The third and final straw-pressing machine that sits idle in Benedicta’s workshop was developed by Kishore & Company in New Delhi, India in 2009 at a cost of $8,700 (it was not actually until 2011 that the machine was delivered to Benedicta’s workshop in Kampala). The Uganda Export Promotion Board – a public trade promotion organization, which operates under the Ministry of Tourism and Industry – financed its’ construction. Then the Private Sector Foundation Uganda – self-described as “Uganda’s apex body for the private sector” – provided partial funding for Benedicta to travel to India on two separate occasions: the first, for a 5-day meeting with an Indian engineer to discuss her machine’s design. Then three months later, Benedicta returned to India to have the machine tested.

Although the machine that awaited her could flatten straws as Benedicta wanted, it did so at such a temperature that caused the straws to fold and curl once they exited the machine.

“The [Ugandan] government [also] sent an engineer from the Uganda Industrial Research Institute to India to check the machine. [He] discovered the same things I discovered – that the machine was not working. Then, the Ugandan Export Promotion Board asked me as a machine user to recommend whether the machine [should] be brought here [to Uganda]. And when they asked me, I recommended the machine be brought here although it was not doing the work I wanted. I thought our [Ugandan] engineer plus the engineer from India could make it different. When it reached here, the machine was taken to the Ugandan Industrial Research Institute for one year [but] there was nobody interested in [fixing] it. Then, I had to request the Ugandan Export Promotion Board to surrender the machine to me, so that I [could] look for local engineers to look at it.”                                                                                                           

And so for the past two years, Benedicta has been soliciting engineers from both near and far to build her a working straw-pressing machine, but to no avail.  

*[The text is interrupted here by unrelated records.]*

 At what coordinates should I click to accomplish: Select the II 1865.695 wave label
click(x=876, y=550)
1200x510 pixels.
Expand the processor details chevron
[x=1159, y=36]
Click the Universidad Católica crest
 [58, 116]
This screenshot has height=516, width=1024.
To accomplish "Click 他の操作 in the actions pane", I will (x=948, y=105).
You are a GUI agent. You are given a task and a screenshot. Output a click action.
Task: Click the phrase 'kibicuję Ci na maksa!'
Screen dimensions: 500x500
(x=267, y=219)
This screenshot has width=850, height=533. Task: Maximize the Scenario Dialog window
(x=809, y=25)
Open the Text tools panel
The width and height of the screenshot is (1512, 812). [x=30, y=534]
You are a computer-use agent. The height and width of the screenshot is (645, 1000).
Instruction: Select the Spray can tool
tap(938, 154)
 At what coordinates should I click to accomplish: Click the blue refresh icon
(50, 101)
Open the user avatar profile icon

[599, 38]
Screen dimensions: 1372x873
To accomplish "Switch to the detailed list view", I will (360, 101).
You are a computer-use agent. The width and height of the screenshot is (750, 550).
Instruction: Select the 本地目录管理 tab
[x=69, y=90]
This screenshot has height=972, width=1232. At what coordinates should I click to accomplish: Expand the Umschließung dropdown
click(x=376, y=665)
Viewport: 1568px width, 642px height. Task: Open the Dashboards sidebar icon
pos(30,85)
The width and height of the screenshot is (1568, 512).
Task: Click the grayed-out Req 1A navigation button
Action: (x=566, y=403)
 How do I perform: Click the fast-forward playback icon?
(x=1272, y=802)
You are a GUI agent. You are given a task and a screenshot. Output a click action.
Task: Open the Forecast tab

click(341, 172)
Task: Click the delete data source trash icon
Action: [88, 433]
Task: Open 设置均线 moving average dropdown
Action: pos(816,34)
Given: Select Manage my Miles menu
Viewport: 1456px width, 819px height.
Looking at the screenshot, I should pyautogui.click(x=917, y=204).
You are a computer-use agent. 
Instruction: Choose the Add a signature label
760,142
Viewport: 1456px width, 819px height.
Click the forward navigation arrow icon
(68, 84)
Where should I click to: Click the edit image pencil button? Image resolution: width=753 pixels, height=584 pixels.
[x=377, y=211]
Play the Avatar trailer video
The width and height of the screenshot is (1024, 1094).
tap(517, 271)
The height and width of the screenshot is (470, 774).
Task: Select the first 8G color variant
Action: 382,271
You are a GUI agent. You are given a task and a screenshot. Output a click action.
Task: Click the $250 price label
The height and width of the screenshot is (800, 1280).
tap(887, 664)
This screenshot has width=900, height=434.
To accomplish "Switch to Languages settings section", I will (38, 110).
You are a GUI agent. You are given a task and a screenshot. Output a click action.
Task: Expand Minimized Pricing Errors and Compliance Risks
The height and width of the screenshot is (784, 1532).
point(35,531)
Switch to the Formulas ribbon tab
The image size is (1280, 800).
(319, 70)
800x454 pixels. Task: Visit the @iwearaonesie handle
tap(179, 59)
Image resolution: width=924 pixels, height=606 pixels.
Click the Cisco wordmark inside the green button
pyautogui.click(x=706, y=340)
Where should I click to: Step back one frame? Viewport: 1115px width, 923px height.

“Engineers? They do come. Some try to work on it, but nobody has come [up] with a proper solution,” she tells me.  

But despite how many times she’s been disappointed in the past, Benedicta remains hopeful that one day, she’ll have a straw-pressing machine that will not only allow her to retain the women artisans she trains in making straw handcrafts, but in so doing, continue to make a social impact in her local community.